Thursday, December 27, 2007

Lars and the Real Girl ****

In the Ryan Gosling vs. James McEvoy debate, I am squarely in the camp of Gosling. Of course, I haven't yet seen "Atonement," which goes wide next week, so look for a future post assessing the star of "Starter for 10," "Becoming Jane" and "The Last King of Scotland." But for now, and especially in the holiday season, I am convinced and moved by Ryan Gosling in "Lars and the Real Girl." Although it opened in October, "Lars" is still playing in 65 indie-type theaters around the U.S., including two in Denver: the Starz Tivoli and the new Neighborhood Flix Cinema & Café. Hopefully it will stick around a few more weeks following Gosling's Golden Globe nomination for Best Actor in a Comedy or Musical.

Written by "Six Feet Under" scribe and co-producer Nancy Oliver, "Lars" tells the story of a painfully withdrawn but nice young man in some unnamed Upper Midwest town. Living a cubicle work life and in a garage apartment behind his brother's house, Lars breaks out of his shell when the exotic girlfriend he met on the Internet comes to visit. But Bianca is not a real girl, she's a life-size sex doll, complete with clothes and a wheelchair furnished by Lars. His brother and sister-in law (excellently played by Paul Schneider and Emily Mortimer) don't know what to do or how to react. So they take Lars to the family doctor, Dagmar (a suberb Patricia Clarkson), who is also a psychologist ("You have to be both this far north," one character says). Dagmar counsels playing along with the delusion until she can figure out how to treat Lars. What follows is a funny, heart-tugging fable about what friends and community can do to help one of their own.

Throughout the movie Gosling plays Lars with such conviction, is so true to this shut-in character, that you cheer any small triumph in his journey. And can we believe that people will play along with make-believe? Well, isn't that what we're doing any time we sit in a darkened theater and give ourselves over to the make-believe on screen?

- Given records
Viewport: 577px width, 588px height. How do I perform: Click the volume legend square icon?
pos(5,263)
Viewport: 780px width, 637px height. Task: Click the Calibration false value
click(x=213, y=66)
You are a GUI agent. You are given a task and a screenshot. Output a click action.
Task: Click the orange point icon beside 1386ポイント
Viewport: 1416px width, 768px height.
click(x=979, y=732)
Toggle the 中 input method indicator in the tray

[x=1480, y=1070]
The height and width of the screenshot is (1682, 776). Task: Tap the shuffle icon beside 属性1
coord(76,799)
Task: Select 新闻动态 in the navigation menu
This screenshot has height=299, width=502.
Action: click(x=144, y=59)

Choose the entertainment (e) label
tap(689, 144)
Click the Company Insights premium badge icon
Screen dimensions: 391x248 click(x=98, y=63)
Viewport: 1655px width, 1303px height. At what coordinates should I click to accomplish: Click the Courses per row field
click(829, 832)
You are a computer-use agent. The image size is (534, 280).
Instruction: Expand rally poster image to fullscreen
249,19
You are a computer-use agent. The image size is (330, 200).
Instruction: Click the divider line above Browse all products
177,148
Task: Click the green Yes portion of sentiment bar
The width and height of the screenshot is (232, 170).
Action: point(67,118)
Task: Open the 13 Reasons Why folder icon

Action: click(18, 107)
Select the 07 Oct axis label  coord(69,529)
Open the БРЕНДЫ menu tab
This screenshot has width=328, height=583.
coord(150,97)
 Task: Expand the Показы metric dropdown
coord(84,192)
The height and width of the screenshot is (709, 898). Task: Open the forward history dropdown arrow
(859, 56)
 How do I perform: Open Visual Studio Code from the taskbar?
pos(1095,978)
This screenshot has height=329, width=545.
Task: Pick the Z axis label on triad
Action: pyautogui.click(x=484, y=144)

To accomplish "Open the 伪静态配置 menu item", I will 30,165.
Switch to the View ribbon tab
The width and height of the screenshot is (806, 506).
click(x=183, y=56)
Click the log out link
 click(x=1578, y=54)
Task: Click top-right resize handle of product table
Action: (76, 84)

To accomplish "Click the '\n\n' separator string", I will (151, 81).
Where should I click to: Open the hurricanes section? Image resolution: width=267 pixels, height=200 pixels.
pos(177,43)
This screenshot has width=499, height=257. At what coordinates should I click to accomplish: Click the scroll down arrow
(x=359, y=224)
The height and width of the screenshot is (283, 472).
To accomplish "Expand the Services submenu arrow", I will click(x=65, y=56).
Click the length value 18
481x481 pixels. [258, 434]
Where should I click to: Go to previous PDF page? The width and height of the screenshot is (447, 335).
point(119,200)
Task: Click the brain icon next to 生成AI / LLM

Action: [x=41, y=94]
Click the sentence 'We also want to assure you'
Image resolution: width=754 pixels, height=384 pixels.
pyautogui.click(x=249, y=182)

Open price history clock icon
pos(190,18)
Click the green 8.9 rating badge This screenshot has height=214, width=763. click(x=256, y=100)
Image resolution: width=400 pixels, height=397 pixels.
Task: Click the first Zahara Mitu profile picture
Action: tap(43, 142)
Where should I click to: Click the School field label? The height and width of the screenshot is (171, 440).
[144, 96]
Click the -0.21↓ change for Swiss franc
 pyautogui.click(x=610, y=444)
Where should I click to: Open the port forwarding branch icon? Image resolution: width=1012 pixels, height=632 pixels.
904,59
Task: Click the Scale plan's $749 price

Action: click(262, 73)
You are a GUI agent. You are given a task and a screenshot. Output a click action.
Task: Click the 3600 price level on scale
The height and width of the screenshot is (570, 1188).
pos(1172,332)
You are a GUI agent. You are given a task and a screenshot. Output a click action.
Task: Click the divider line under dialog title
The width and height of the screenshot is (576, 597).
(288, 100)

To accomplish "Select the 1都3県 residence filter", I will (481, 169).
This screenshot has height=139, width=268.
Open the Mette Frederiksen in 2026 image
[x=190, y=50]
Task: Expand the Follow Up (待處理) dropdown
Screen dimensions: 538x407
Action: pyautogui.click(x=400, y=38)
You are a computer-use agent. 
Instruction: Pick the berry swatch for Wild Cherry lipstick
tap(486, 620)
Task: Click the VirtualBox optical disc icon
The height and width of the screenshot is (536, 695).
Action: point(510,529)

- Problem to work on
Do these statements agree with the review of "Lars and the Real Girl" above? For each, answer yes or no and quote the words of the review that decide it.
1. The writer has already seen "Atonement."
2. Lars lives in a garage apartment behind his brother's house.
3. Dagmar advises confronting Lars about his delusion right away.

- Solved problem
1. No: "I haven't yet seen "Atonement,""
2. Yes: "in a garage apartment behind his brother's house"
3. No: "Dagmar counsels playing along with the delusion until she can figure out how to treat Lars."